Nelle case delle coppie mediamente o altamente disordinate, mediamente povere e sportive con i limiti di differenza suddetti, i vestiti non vengono disposti ordinatamente negli armadi, ma in mucchi stratificati finchè lavatrice non li separi dal divano o dal tavolino. Sotto ci sono gli indumenti indossati tre o quattro settimane prima, via via quelli più recenti. La piramide sarà ridotta soltanto a totale esaurimento delle riserve presenti nell'armadio. In quel momento, tutto sarà separato in base ai colori. I calzini saranno generalmente tutti neri, per quanto lei abbia cercato di convincere lui a convertirsi a quelli fuscia per poterli distinguere. Le dolcevita nere saranno tutte insieme, le blu idem, le rosse idem. Etichette varie si saranno scolorite da tempi immemori.
Il risultato sarà che non ci sarà più alcun modo di distinguere calzini di lei e calzini di lui, dolcevita di lui e dolcevita di lei.

Se vedrete coppie in cui lui cammina rattrappito in una dolcevita un po' troppo stretta e lei ha le maniche larghe e mollicce, se assisterete a camminate un po' storte, come di chi cerca di togliere l'alluce da quello scomodo buco nel calzino oppure tenta invano di stendere quei fastidiosi accumuli di stoffa sotto l'arco plantare stirandoli tra le dita dei piedi e i talloni, saprete di chi è la colpa.

Di Decathlon e Tezenis.

giovedì 8 novembre 2012

CALDE ARROSTE


C'era un signore tutto vestito di marrone e nero, con una barba scura, che tutti i giorni si piazzava in un angolo anonimo di un quartiere anonimo in cui passavo in bici, armato di calderone bucherellato e di carbonella, e si metteva a vendere caldarroste. Per farsi riconoscere, aveva un cartello attaccato al macchinario, con su scritto CALDE ARROSTE.
Uno non sapeva se per lui calde fosse l'aggettivo e arroste il sostantivo, oppure calde il sostantivo e arroste un aggettivo che avrebbe voluto dire arrostite. Probabilmente, però, il signore manco si era posto tutte queste domande relative all'analisi grammaticale. Probabilmente.

Un giorno sono passata in bicicletta davanti all'anonimo angolo e il signore fuligginoso non c'era più.
Sarà fallito, mi sono detta.

Ho girato l'angolo e l'ho visto in mezzo alla rotonda, dove arrivavano tutte le strade, con uno sgargiante ombrellone giallo, e con il cartello CALDARROSTE tutto colorato.
Sarà andato da un incubatore d'impresa sicuramente, mi sono detta.

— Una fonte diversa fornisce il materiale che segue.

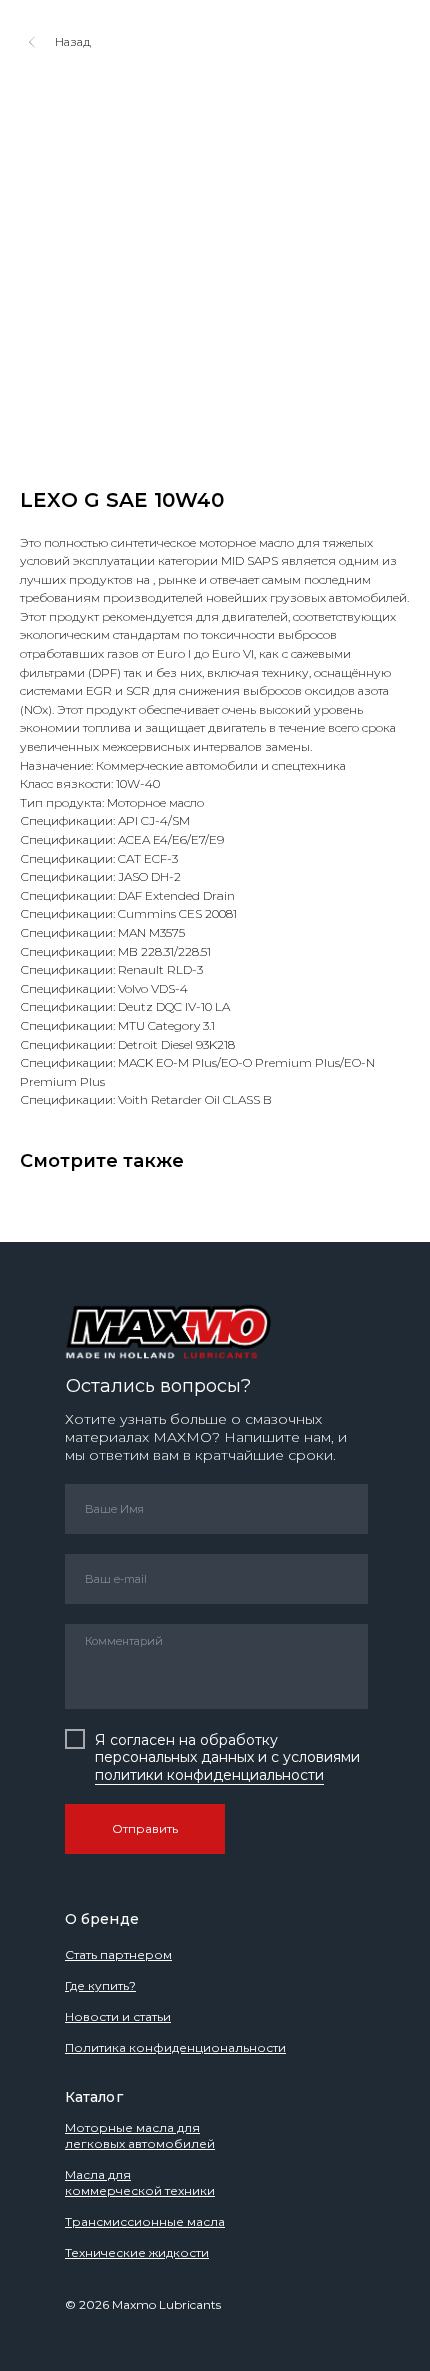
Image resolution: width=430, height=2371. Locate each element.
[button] (100, 1985)
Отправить (145, 1828)
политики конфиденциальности (209, 1775)
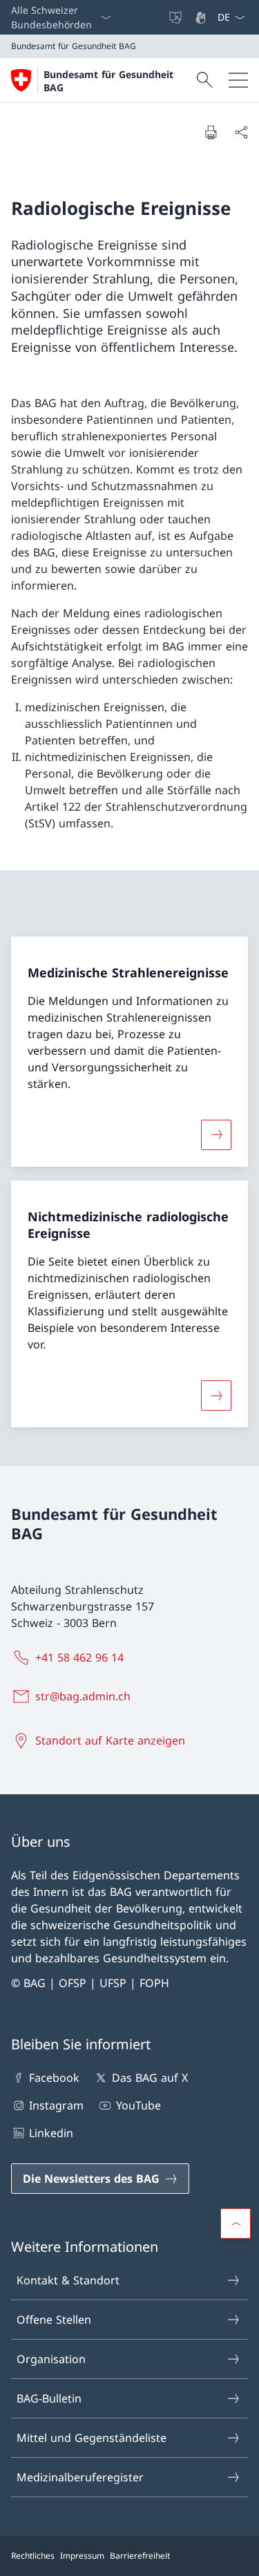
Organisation (51, 2359)
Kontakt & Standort (68, 2280)
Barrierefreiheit (140, 2555)
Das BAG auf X (149, 2077)
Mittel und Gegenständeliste (91, 2437)
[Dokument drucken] (210, 132)
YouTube (138, 2105)
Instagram (56, 2105)
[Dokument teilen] (241, 132)
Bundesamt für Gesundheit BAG (108, 81)
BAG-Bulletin (49, 2398)
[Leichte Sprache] (176, 17)
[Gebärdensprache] (201, 17)
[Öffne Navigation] (238, 80)
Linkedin (51, 2133)
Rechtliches (33, 2555)
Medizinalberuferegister (80, 2477)
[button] (235, 2223)
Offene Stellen (54, 2319)
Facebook (54, 2077)
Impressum (82, 2555)
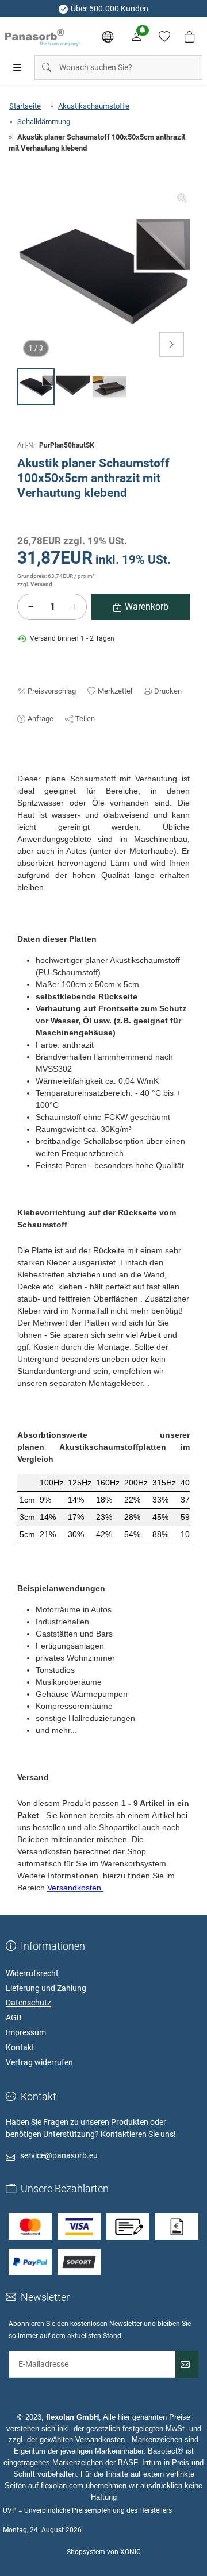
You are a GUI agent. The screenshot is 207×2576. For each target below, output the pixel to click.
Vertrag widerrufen (39, 2062)
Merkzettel (115, 691)
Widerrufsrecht (32, 1973)
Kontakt (20, 2047)
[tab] (22, 767)
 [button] (171, 344)
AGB (14, 2017)
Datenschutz (28, 2002)
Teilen (85, 718)
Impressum (26, 2032)
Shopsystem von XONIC (104, 2552)
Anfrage (40, 718)
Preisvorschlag (52, 691)
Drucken (168, 691)
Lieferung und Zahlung (46, 1988)
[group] (103, 276)
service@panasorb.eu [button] (59, 2155)
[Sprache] (107, 36)
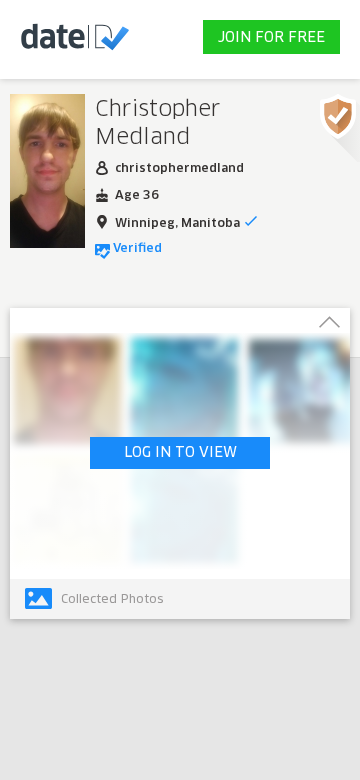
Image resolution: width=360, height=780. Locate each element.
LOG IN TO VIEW (180, 453)
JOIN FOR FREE (271, 38)
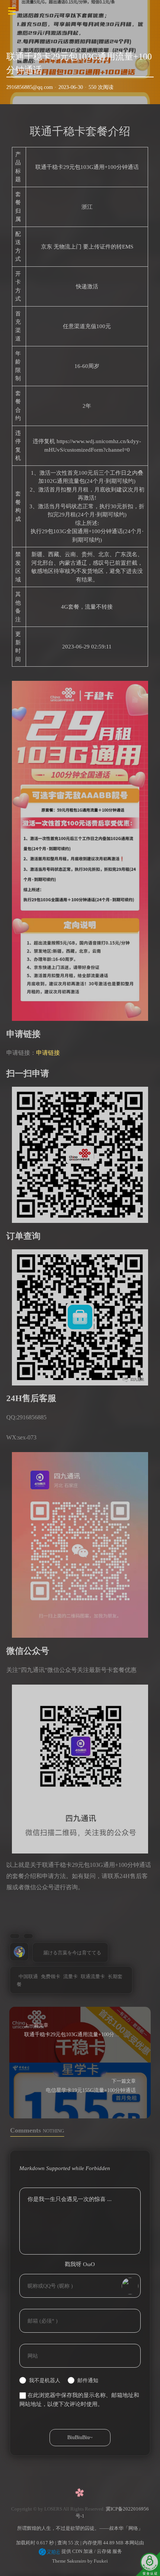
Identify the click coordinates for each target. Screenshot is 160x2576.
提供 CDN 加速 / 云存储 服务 (91, 2551)
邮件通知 (87, 2380)
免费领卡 (50, 1976)
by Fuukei (97, 2561)
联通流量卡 (93, 1976)
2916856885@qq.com (29, 87)
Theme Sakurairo (69, 2561)
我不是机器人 (44, 2380)
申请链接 (48, 1053)
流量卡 (70, 1976)
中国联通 (28, 1976)
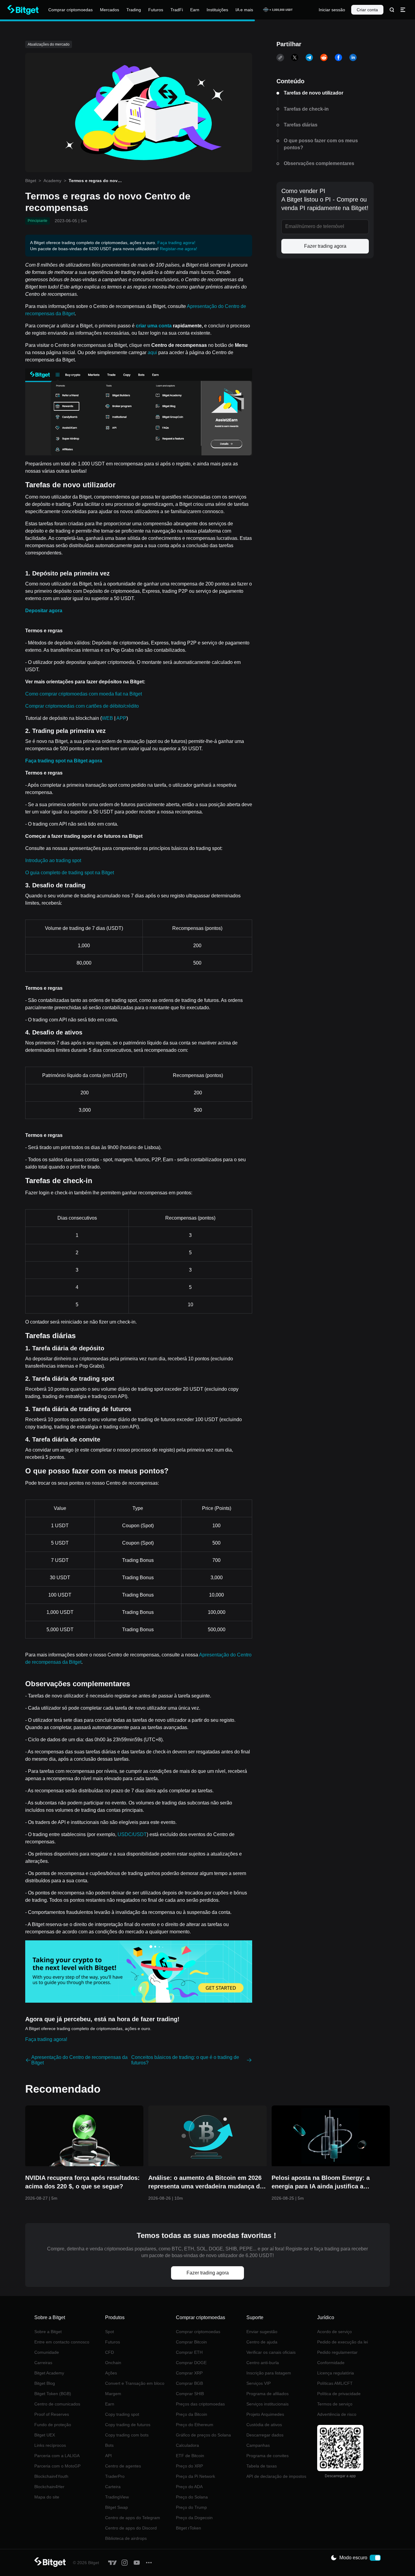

Il giorno dopo ho incontrato di nuovo il signore, ma, per la prima volta in anni e anni, era senza castagne.
Mi sono chiesta perchè non lavorasse, dopo l'exploit del giorno prima.
Per giorni e giorni ho continuato a passare là davanti, ma delle caldarroste nessuna traccia.
A volte vedevo il signore passeggiare tranquillamente, ma sempre senza il baracchino.

Mi sono chiesta a lungo perchè abbia abbandonato la sua attività proprio nel momento in cui pareva svilupparsi in modo decente.

Poi ho trovato la risposta.

Meglio lasciare quando si è sulla cresta dell'onda.
Così si sarà ricordati fulgidi, vincenti, e addirittura con l'insegna scritta giusta.